Model Size Guidance: For best performance on QCS6490, use models with ≤3B parameters.

Known Limitations

OpenWebUI Dependencies
On the first startup, OpenWebUI installs certain dependencies. These are persisted in the associated Docker volume, so allow some time for this one-time setup to complete before use.
Model Compilation
Models must be explicitly converted for execution. Always verify the quantization format and device compatibility before running a model.
Model Size Restrictions
Models larger than 1B parameters may not run efficiently on QCS6490 due to memory constraints. GPU execution is possible but may suffer from latency or thermal throttling.
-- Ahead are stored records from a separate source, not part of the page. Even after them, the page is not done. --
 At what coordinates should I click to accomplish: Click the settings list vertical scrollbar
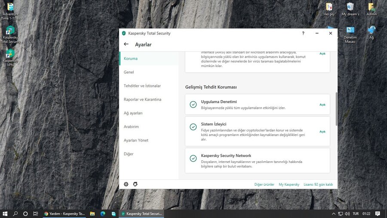[x=336, y=107]
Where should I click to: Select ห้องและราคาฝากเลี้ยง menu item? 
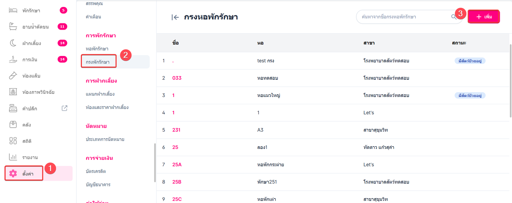[x=107, y=107]

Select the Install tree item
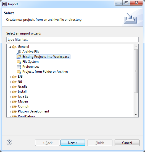(22, 91)
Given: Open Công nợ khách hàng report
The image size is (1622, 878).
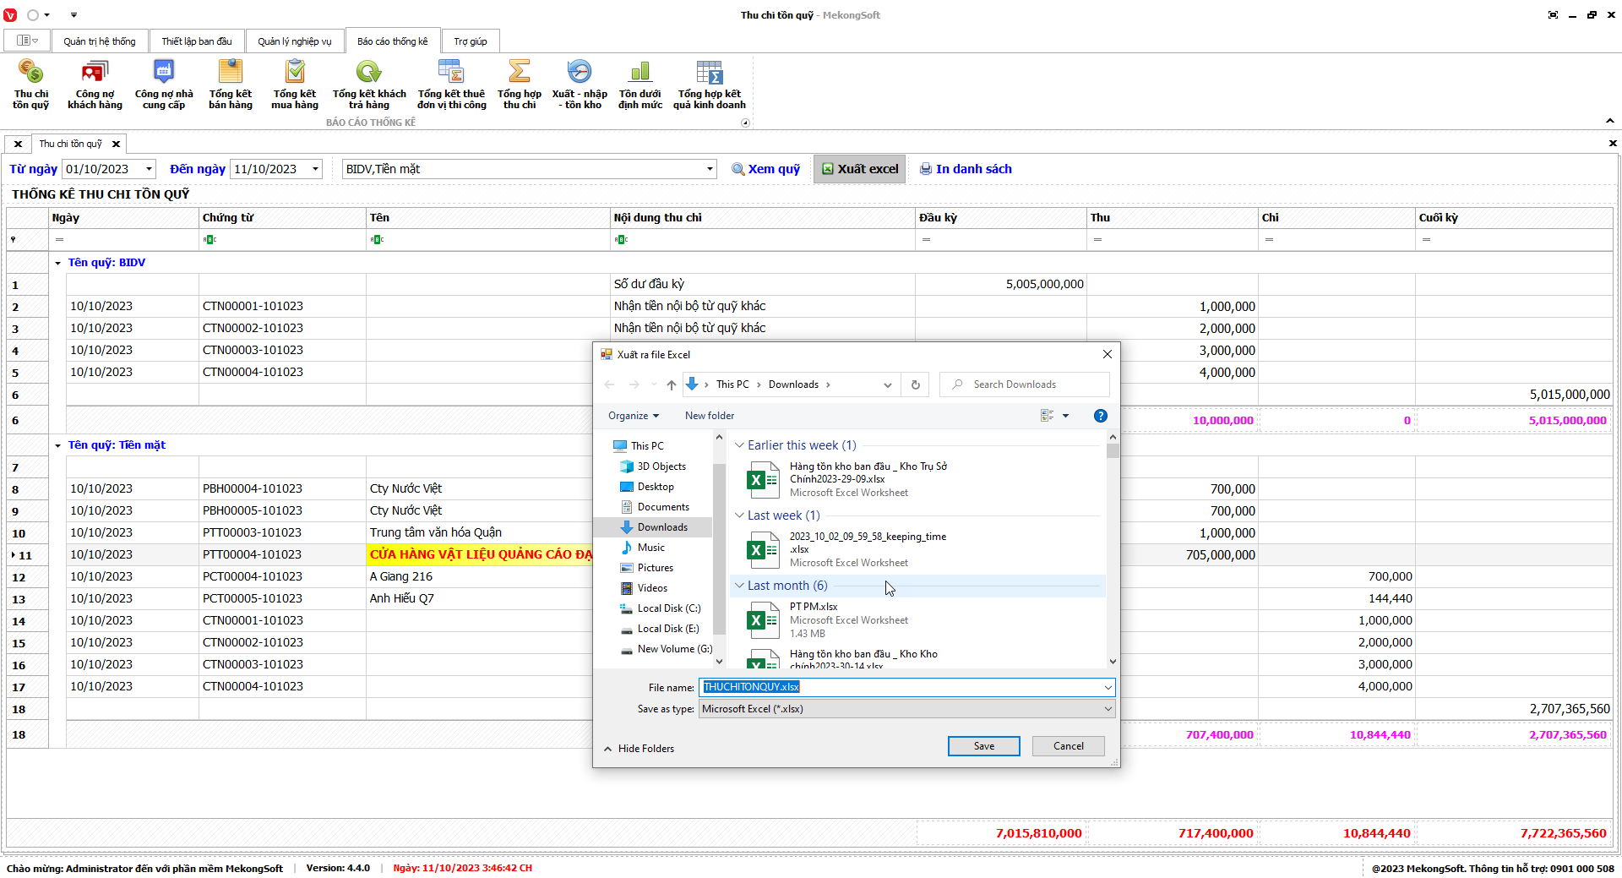Looking at the screenshot, I should tap(95, 84).
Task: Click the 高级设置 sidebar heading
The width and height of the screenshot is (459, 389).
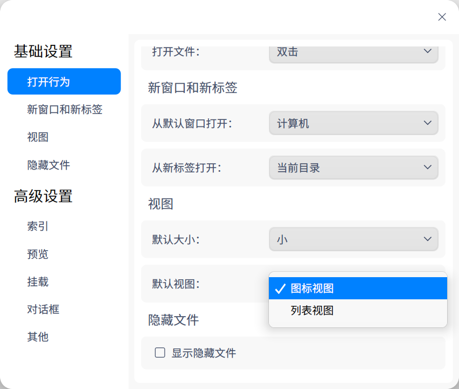Action: [43, 196]
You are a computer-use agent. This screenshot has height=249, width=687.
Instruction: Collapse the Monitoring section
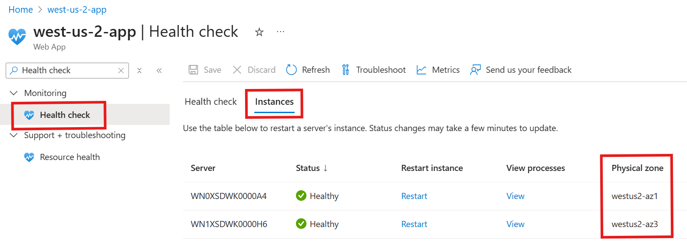(x=14, y=93)

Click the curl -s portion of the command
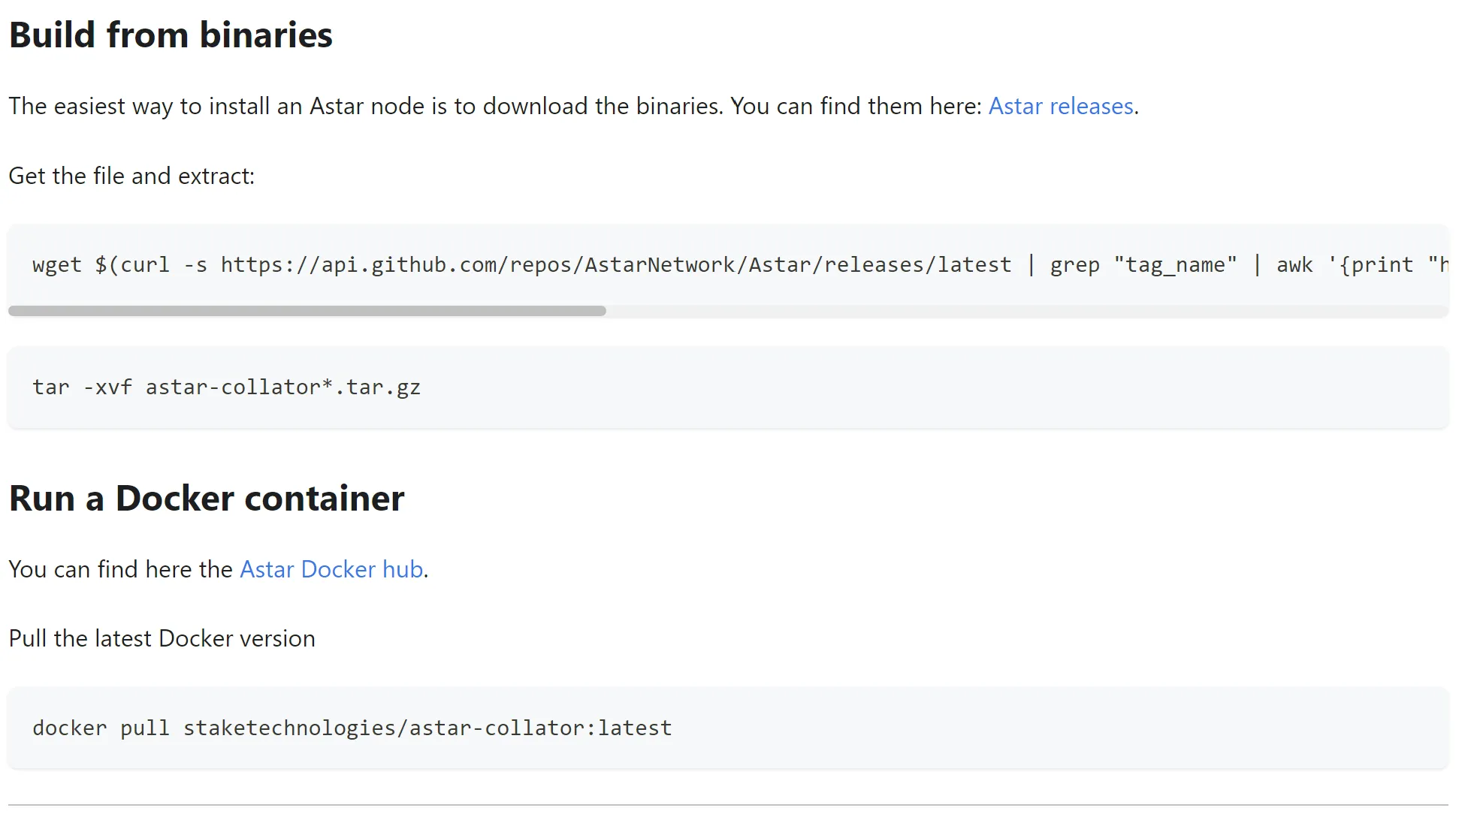coord(163,265)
Context Length Limitations
Very long context lengths can exceed memory limits, leading to errors or performance degradation. Adjust max_tokens and context size accordingly.
Docker Storage Constraints
Running inside Docker containers can quickly consume disk space due to model weights, logs, and cache. Ensure sufficient storage is available on the device.
Streaming Support
While streaming improves responsiveness, it can cause higher memory pressure if multiple clients are connected simultaneously.